August/4 October 2009
From 2009.igem.org
We conducted a preliminary test on one of our receiver circuits, the LuxR receiver. A GFP coding region was attached behind the receiver's pLux promoter and the construct designated X1. This was tested with AHL at 4 different concentrations: 0, 10nM, 1uM, 100uM. In addition, we also included a pLux-GFP (no LuxR coding region) circuit and a pTet-GFP (constitutive ON) circuit as 'negative' and 'positive' controls respectively.

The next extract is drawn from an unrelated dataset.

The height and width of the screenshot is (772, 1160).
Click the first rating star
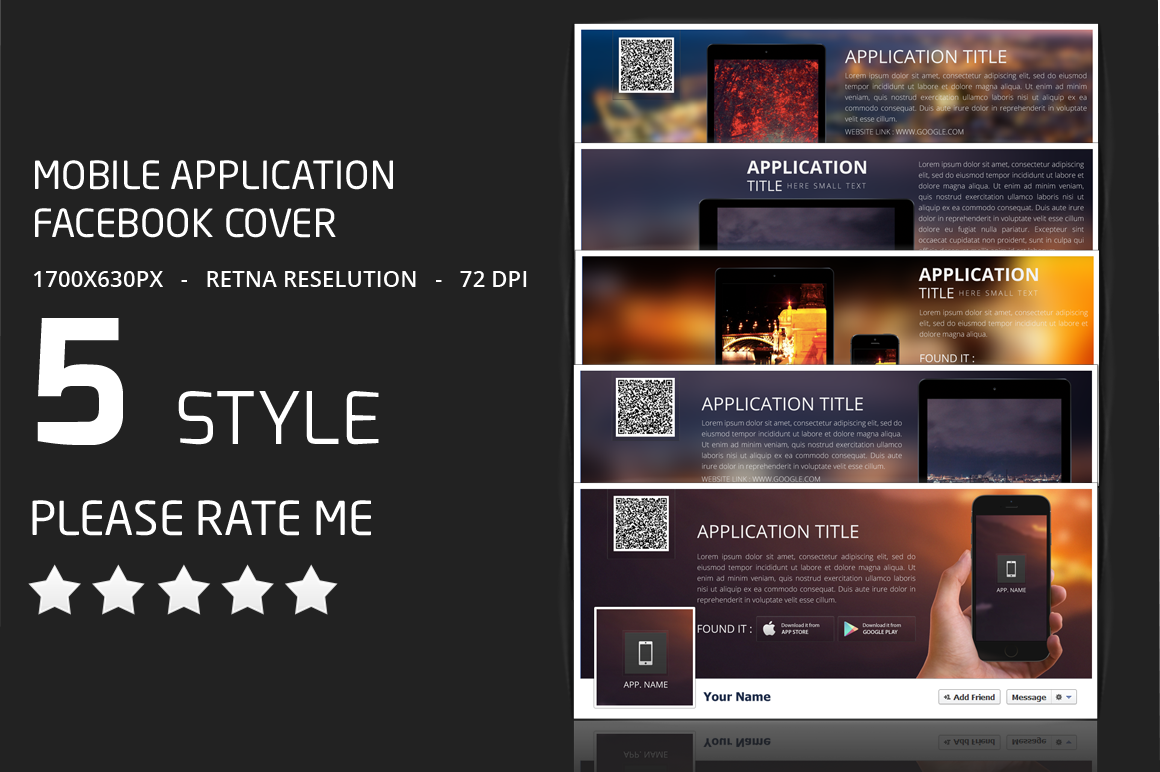point(55,590)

Pre-incubated cells were inoculated into 20ml LB-Amp medium and 1ml was taken out of each incubation flask, washed and resuspended in MiliQ water and fluorescence measured (excitation 488nm, emission 508nm) every hour. The experiment's results more or less agreed with a previous test on the similarly-constructed BBa_T9002, in that maximum fluorescence was obtained for AHL concentrations of around 10-20nM.

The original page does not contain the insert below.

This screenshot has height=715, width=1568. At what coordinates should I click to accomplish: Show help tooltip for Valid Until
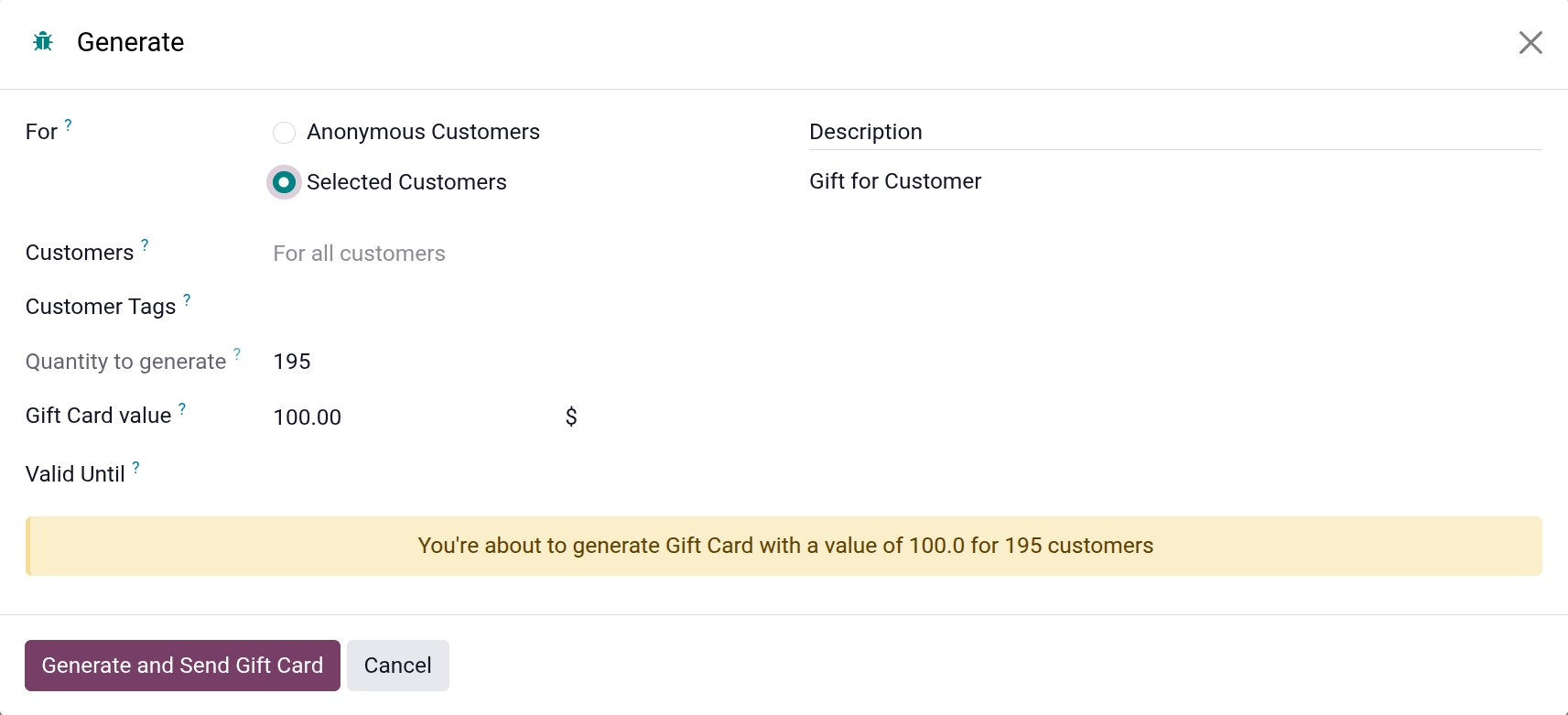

One problem that occurred to us halfway through the experiment was that since GFP fluorescence level probably correlates linearly with cell density, so we should have taken an OD600 (optical density at 600nm) reading with each fluorescence sampling, in order to measure actual per-cell GFP expression. This experiment will be repeated next week along with other signaling systems when their respective AHLs arrive.
The pTet-GFP circuit which was supposed to constitutively express GFP, was found to have a very low level of fluorescence. The part was judged faulty and discarded (a new, properly fluorescing GFP part was constructed in its stead).
Another unexpected result was that the fluorescence for the 'negative control', pLux-GFP was found to be the highest. 2 things can be inferred: that 1) some leaky expression occurs at the pLux promoter *even in the absence of LuxR protein*, and 2) higher cell concentration, perhaps due to the absence of AHL or LuxR, resulted in a high overall GFP expression.